Robust Three-Dimensional High-Order Solitons and Breathers in Driven Dissipative Systems: A Kerr Cavity Realization

We present a general approach to excite robust dissipative three-dimensional and high-order solitons and breathers in passively driven nonlinear cavities. Our findings are illustrated in the paradigmatic example provided by an optical Kerr cavity with diffraction and anomalous dispersion, with the addition of an attractive three-dimensional parabolic potential. The potential breaks the translational symmetry along all directions, and impacts the system in a qualitatively unexpected manner: three-dimensional solitons, or light bullets, are the only existing and stable states for a given set of parameters. This property is extremely rare, if not unknown, in passive nonlinear systems. As a result, the excitation of the cavity with any input field leads to the deterministic formation of a target soliton or breather, with a spatiotemporal profile that unambiguously corresponds to the given cavity and pumping conditions.
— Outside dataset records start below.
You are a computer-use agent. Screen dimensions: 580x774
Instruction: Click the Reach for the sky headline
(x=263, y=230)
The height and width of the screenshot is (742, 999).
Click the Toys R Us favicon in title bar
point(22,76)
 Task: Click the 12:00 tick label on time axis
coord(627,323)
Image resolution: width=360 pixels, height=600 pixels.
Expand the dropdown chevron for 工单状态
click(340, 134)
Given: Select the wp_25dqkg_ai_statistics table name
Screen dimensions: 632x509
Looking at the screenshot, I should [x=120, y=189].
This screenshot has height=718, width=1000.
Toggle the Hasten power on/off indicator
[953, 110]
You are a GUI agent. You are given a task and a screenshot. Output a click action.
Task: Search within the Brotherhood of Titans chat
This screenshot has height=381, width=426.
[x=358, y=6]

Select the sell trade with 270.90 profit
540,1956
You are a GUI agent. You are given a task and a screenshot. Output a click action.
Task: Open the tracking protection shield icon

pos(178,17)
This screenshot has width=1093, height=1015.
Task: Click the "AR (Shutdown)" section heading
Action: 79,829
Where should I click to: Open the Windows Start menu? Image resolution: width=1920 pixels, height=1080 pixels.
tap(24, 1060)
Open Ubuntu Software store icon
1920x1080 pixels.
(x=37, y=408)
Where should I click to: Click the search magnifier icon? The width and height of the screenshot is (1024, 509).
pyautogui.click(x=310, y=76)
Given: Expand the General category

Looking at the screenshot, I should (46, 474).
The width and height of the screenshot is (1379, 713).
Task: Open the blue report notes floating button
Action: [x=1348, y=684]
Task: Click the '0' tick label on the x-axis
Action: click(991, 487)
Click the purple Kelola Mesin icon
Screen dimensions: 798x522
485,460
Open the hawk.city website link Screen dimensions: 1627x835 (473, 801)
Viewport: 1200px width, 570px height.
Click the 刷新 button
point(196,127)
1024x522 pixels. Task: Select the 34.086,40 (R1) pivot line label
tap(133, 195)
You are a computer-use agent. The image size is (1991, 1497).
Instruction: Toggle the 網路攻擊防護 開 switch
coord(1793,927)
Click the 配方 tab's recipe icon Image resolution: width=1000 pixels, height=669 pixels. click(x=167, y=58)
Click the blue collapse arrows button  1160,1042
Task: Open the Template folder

In addition, the tuning of the potential width along the temporal direction results in the existence of a plethora of stable asymmetric solitons. Our results may provide a solid route toward the observation of dissipative light bullets and three-dimensional breathers.

Automated summary

This study presents a general approach to exciting stable dissipative three-dimensional and high-order solitons and breathers in passively driven nonlinear cavities. A paradigmatic example is used to illustrate the findings, showing that three-dimensional solitons or light bullets are the only stable states that exist under specific parameters. This rare property in passive nonlinear systems allows for deterministic formation of target solitons or breathers.